(17/03/09) Gli Stati Uniti hanno tentato fino all’ultimo di impedire che l’espressione “riduzione del danno” comparisse nella dichiarazione politica finale del summit di Vienna 2009 per la valutazione decennale delle politiche globali sulle droghe.
Ma il colpo è riuscito solo a metà: la Germania, in nome di 26 paesi, ha preteso che fosse inserita nel testo da approvare una dichiarazione secondo cui la formula “servizi di sostegno” (“support services”) sarà interpretata in modo da includervi i programmi di riduzione del danno, ossia strategie mirate alla salute pubblica tra cui i programmi di scambio siringhe e le terapie sostitutive. Tra i 25 paesi che hanno sostenuto l’iniziativa della Germania vi sono molti stati europei ma anche l’Australia, la Bolivia e Saint Lucia.

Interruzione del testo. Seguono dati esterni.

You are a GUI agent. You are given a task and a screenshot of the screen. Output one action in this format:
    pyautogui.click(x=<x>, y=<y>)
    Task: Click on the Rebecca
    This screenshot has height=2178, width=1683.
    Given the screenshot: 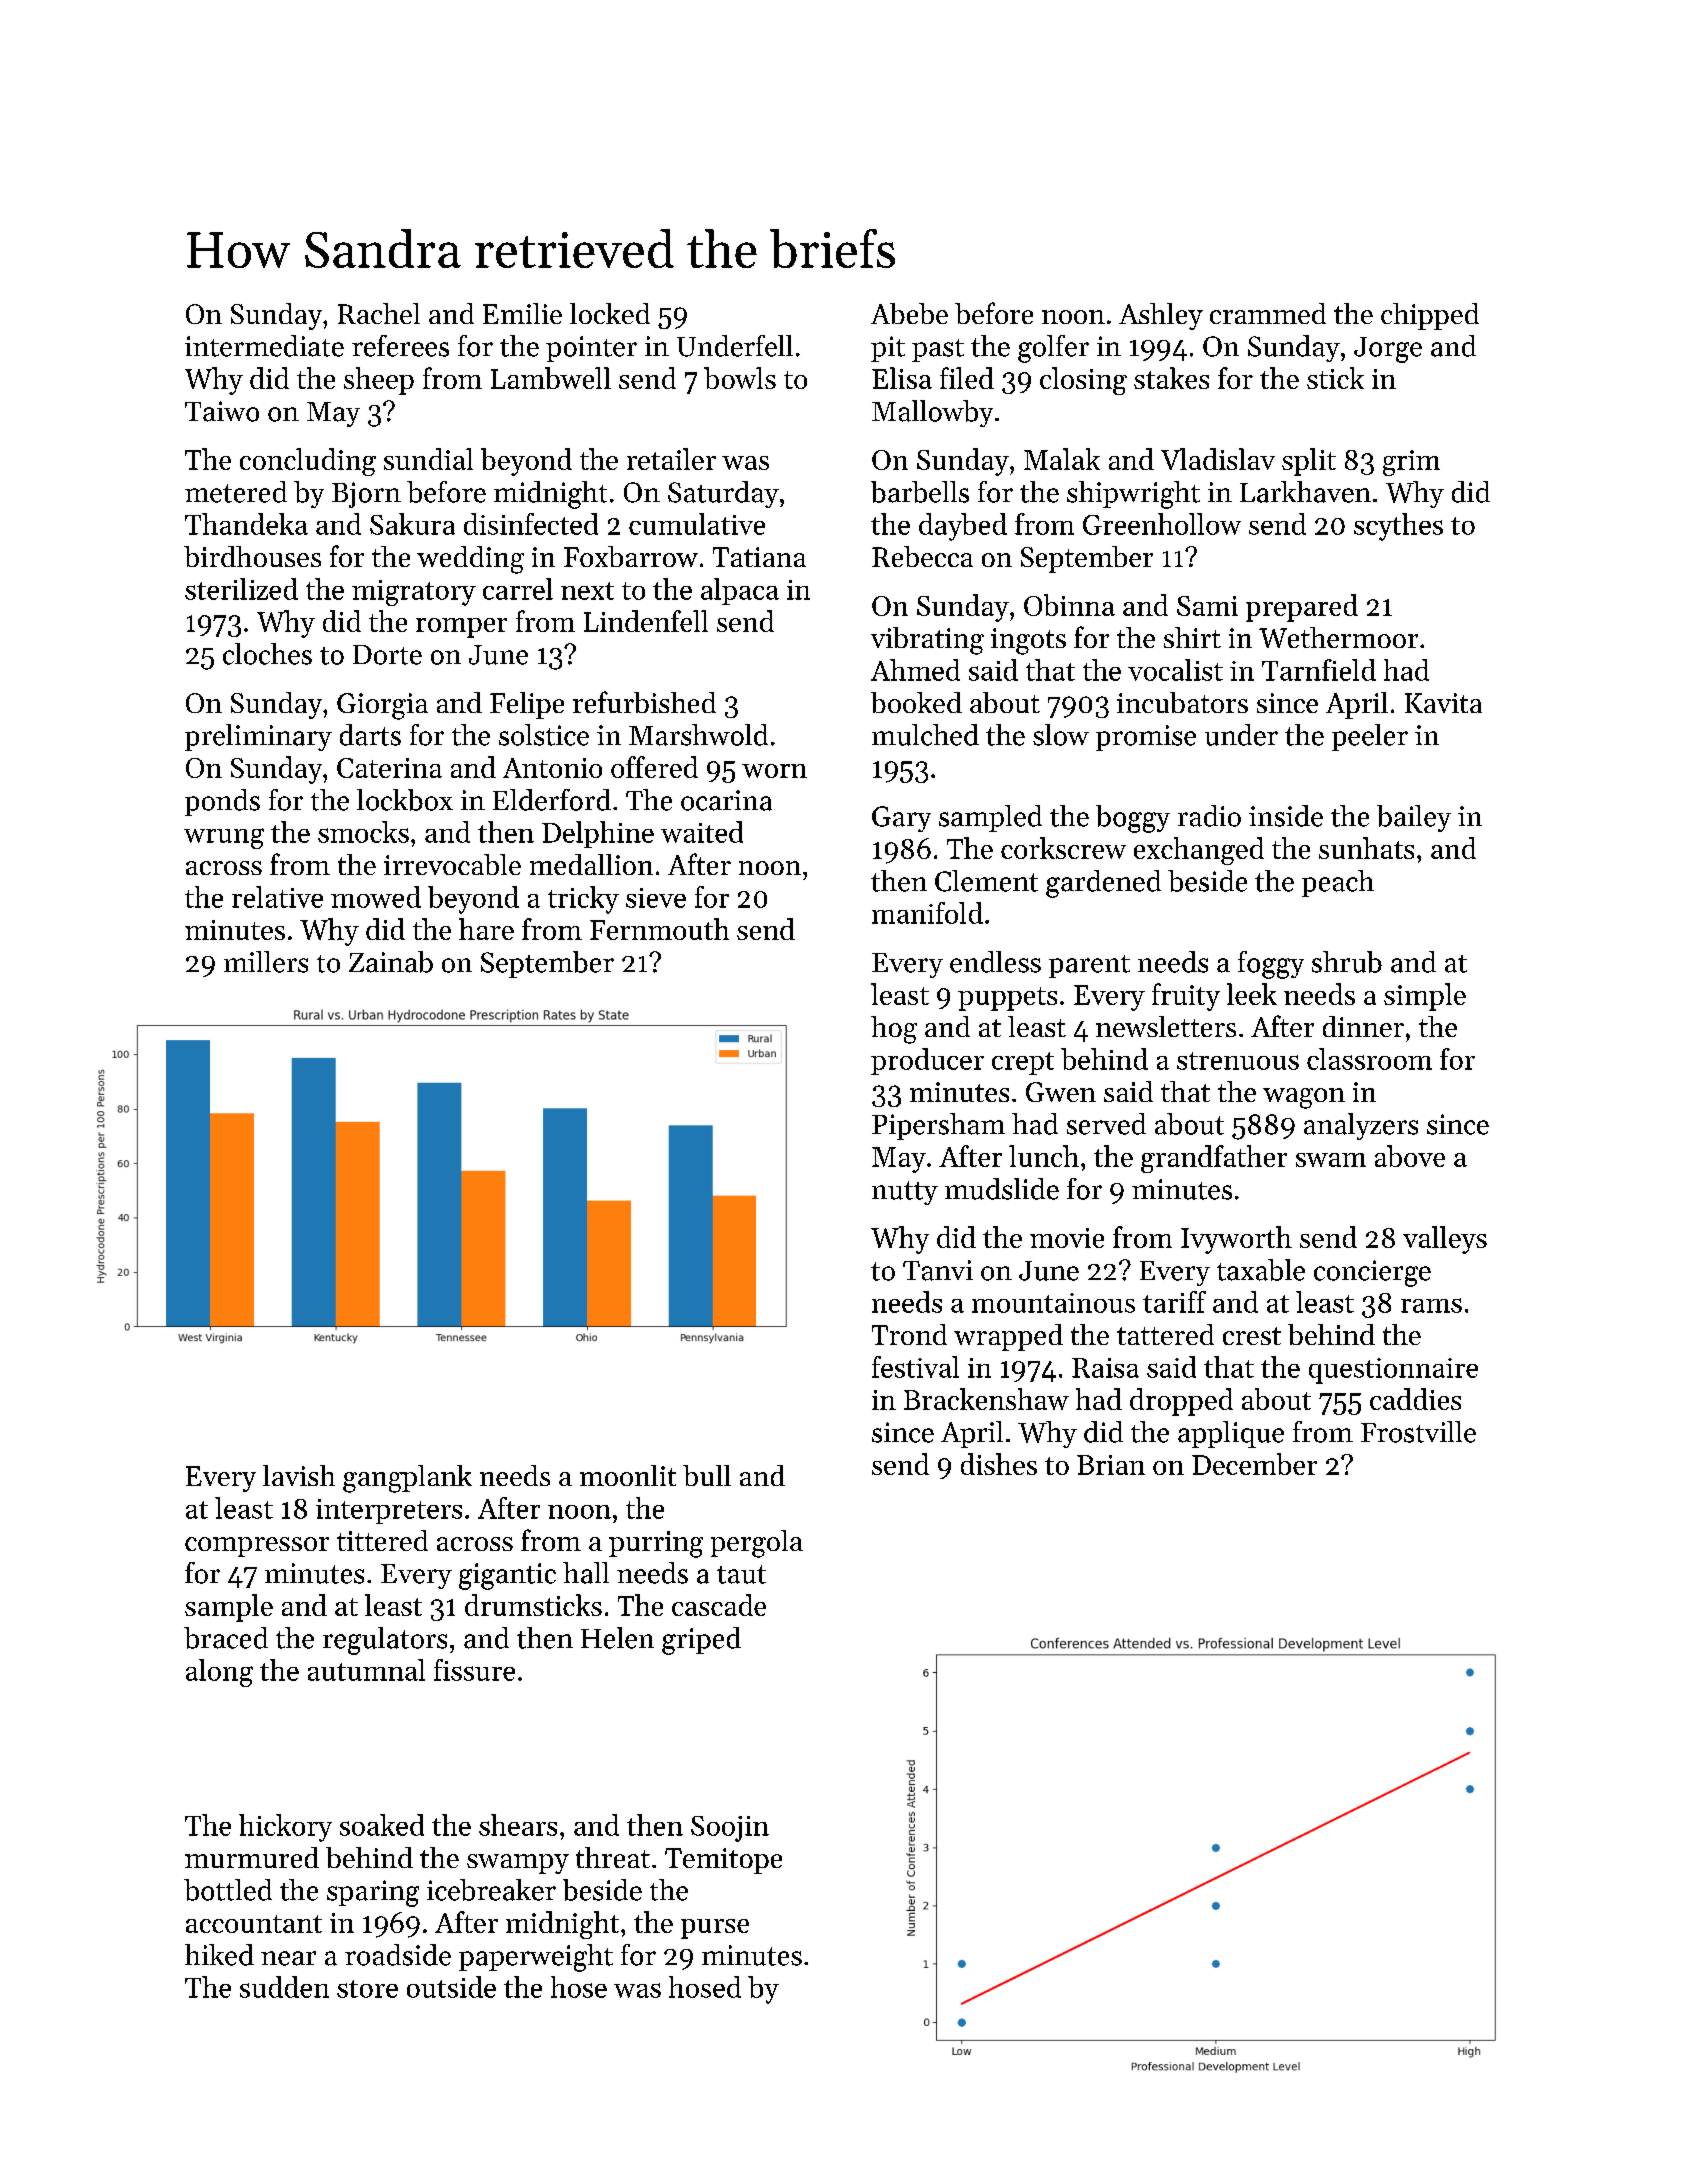 What is the action you would take?
    pyautogui.click(x=922, y=556)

Ma non è tutto. In risposta alla iniziativa della Germania, gli Usa insieme ad altri sei paesi (la Russia, il Giappone, Cuba, la Colombia, Sri Lanka e l’Azerbaijan) hanno presentato una contro-dichiarazione in cui si afferma che la Germania con la sua “riserva” minerebbe l’unanimismo dell’Onu.
I fautori di una revisione delle politiche hanno criticato la pressione sproporzionata che gli Usa hanno esercitato sui negoziati nella fase antecedente il summit. “L’ironia è che il consenso non c’era affatto” ha sottolineato in una intervista telefonica Allan Clear, direttore esecutivo della Harm Reduction Coalition. “Se ci fosse stato, i 26 paesi non avrebbero rifiutato le conclusioni”.
“Riduzione del danno non vuol dire legalizzazione” ha dichiarato il delegato di Saint Lucia, Marcus Day, che è anche direttore dell’Istituto di ricerca caraibico su droghe e alcol. “La riduzione del danno spinge le persone ad avere uno stile di vita più sano”.